The last girl that the station auditioned has won the job. I don't know when she starts but I do know she's going to need a lot of training before she's ready to go on the air. My days here are numbered but I don't yet know exactly what the number is.

The gig has lasted a lot longer than I would have guessed and it's been good for me.

Coincidentally, I had just put together a montage of lighter moments of my traffic reporting. I've posted some of the clips before but some of the later ones are recent.

Monday, March 09, 2009

Nothing to See Here

Here's the thing. When I have something interesting enough to document here, I'm too busy (or too lazy) to write it.

When I have time to write, I don't have anything to tell you. Did you really want to hear about my exciting weekend of movie watching and book reading?

One of the movies was "One Eyed Jacks," a western starring Marlon Brando and Karl Malden, who, even in 1959, had a double-wide nose.

Stanley Kubrick was supposed to direct but he and Brando had "creative differences." The star actor won the fight and directed the film himself.

Malden, who was 12 years older than Brando, is still alive at age 96.

I also watched Ridley Scott's "final cut" of his 1982 classic "Blade Runner." The DVD is part of a 2-disk package. The second one is a full-length feature documenting the making of the film, from how they put the financing together to how they cast the parts to how they designed the special effects.

I also read the latest Spenser novel from Robert B. Parker, which was another disappointment. The writing is still crisp and the dialogue witty but the story, like most of the recent Spenser novels, was lame.
Parker confessed in an interview that he sends the first draft to the publisher without even reading it. You can tell. It reads like the author was phoning it in.

Too bad. The early Spenser novels (the series began in the early 1970s) are terrific reads. Now only a long-time fan of the series will get anything out of them.

I did complete another zootoo story and send that off to the editors. I'll post the video once it goes online. The one that went up last week about a cat that tests his diabetic owner's blood sugar has gotten good reviews and drawn more than 1200 comments.

Meantime, here's a video from the Daily Show that doesn't make me wish I had cable but it does make me understand why so many people do.

Monday, March 02, 2009

This Cat's Nose Knows

Here is the promised zootoo story about the cat that checks his owner's blood sugar by sniffing his breath. The video is embedded below but you can also read more details on zootoo.com here.

Sunday, March 01, 2009

Erica and Brandon

"I'm sorry," she said. "I kiss a lot."

The context was a photo shoot rather than a date but since I was shooting a couple being, well, a couple, the young lady in question still had nothing to apologize for.

This was my second shoot with someone who replied to my craigslist ad offering to shoot them for free in exchange for their understanding that I might screw the whole thing up and leave them with nothing for their effort.

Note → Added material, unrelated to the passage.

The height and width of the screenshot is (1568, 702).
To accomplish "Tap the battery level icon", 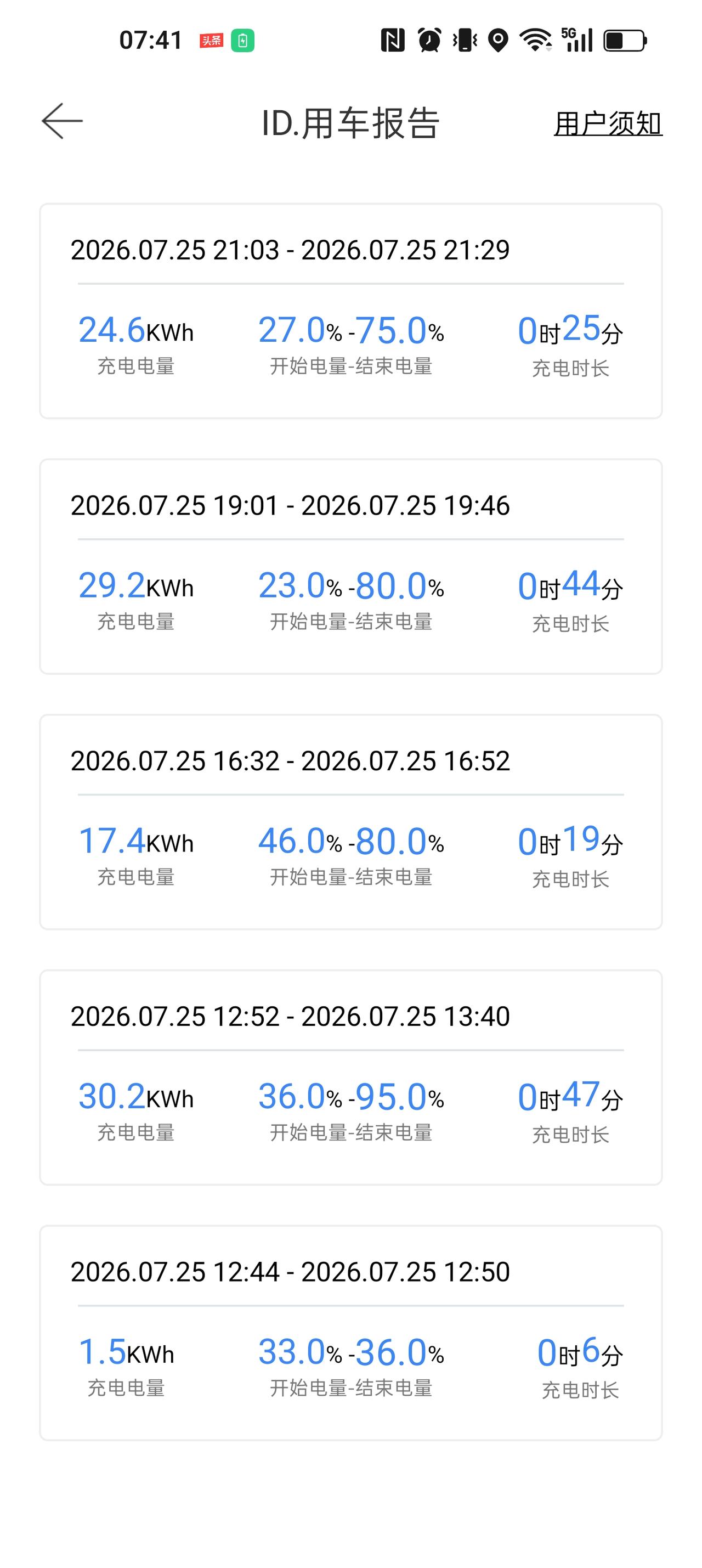I will (x=625, y=41).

Erica and Brandon met me Saturday morning in the Ybor City section of Tampa. I made suggestions on where to stand but, as with my previous victim subject, they mostly directed themselves.

After the shoot I made copies of all the ones they wanted. As I powered up my laptop, they started talking about lunch plans and invited me along. "Wait until you see the pictures first," I said. "And decide if I earned it."

They did. And I gratefully accepted their offer.



The framing was primarily vertical but I shot some horizontally.